Le mouvement de libération des chrétiens dalits en Inde a déposé une plainte auprès de la nonciature apostolique contre la discrimination dont les ‘intouchables’ (ou harijans) se disent victimes dans l’Eglise catholique indienne. Mgr Antony Pappusamy, archevêque  catholique de Madurai, réfute ces accusations.

Le National Council of Dalit Christians (NCDC) dénonce la persistance au sein de l’Eglise catholique indienne, en particulier dans l’Etat du Tamil Nadu, de discriminations et de «castéisme» (système social indien basé sur l’appartenance à une caste) visant ces groupes défavorisés. Dans une procédure en cours devant la Cour suprême indienne, les chrétiens dalits réclament plus de droits au gouvernement indien, notamment un statut de «castes répertoriées» – les «scheduled castes», qui bénéficient de certains avantages (*). Ils critiquent la séparation, en fonction des castes, des bancs dans les églises et des lieux de sépulture dans les cimetières catholiques.

Le nonce interpellé

L’avocat Franklin Caesar Thomas, fondateur du NCDC, a envoyé une lettre dénonçant des faits de discrimination au nonce apostolique en Inde et au Népal, Mgr Giambattista Diquattro.

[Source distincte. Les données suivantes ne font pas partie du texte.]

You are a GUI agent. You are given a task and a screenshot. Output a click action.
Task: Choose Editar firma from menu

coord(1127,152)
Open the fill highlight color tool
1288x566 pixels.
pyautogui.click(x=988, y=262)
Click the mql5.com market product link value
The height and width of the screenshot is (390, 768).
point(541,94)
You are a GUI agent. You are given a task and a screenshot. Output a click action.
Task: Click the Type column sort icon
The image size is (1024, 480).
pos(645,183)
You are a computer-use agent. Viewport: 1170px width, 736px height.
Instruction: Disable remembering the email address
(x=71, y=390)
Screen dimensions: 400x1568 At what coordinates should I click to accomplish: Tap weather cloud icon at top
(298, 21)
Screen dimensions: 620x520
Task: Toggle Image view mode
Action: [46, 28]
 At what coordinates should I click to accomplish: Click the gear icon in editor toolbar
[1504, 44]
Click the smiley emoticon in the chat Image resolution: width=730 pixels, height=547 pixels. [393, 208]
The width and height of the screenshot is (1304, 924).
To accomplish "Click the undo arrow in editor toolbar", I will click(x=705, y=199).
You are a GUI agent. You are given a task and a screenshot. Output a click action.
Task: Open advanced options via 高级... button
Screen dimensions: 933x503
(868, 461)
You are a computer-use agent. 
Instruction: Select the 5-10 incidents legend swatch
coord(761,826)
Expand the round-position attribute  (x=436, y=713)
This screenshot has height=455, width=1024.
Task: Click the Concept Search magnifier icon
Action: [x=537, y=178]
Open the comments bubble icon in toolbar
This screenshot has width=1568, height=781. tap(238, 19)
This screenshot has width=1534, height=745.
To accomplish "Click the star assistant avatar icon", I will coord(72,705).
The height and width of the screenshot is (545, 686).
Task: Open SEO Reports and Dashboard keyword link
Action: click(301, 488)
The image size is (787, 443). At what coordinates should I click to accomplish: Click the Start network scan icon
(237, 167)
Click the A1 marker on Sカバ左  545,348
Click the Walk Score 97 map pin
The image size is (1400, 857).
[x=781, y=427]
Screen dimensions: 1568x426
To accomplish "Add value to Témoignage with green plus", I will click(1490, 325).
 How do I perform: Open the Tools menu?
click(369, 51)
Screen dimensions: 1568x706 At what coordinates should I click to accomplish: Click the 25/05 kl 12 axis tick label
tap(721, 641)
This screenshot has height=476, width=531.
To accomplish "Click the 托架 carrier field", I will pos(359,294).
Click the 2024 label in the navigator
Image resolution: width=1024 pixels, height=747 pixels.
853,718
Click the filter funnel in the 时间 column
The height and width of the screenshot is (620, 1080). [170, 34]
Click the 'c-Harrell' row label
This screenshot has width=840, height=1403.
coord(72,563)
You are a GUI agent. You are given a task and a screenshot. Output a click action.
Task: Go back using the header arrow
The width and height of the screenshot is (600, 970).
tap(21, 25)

Président du Conseil épiscopal du Tamil Nadu, Mgr Antony Pappusamy a réfuté les accusations du NCDC. «Il y a des cas très rares [de discrimination, ndlr] dans les diocèses du Tamil Nadu, parce qu’il est de notre devoir de sauvegarder les intérêts de notre peuple, y compris des chrétiens dalits, et nous le faisons de tout cœur», concède l’archevêque de Madurai Pappusamy dans une interview à l’agence de presse catholique asiatique Uca News.

«Si quelqu’un a écrit une lettre au nonce, c’est son avis, mais nous ne pouvons pas blâmer toutes les églises du Tamil Nadu. L’Eglise fait son devoir et en fait nous faisons de notre mieux pour donner la préférence aux enfants chrétiens dalits dans nos instituts d’éducation et dans d’autres domaines».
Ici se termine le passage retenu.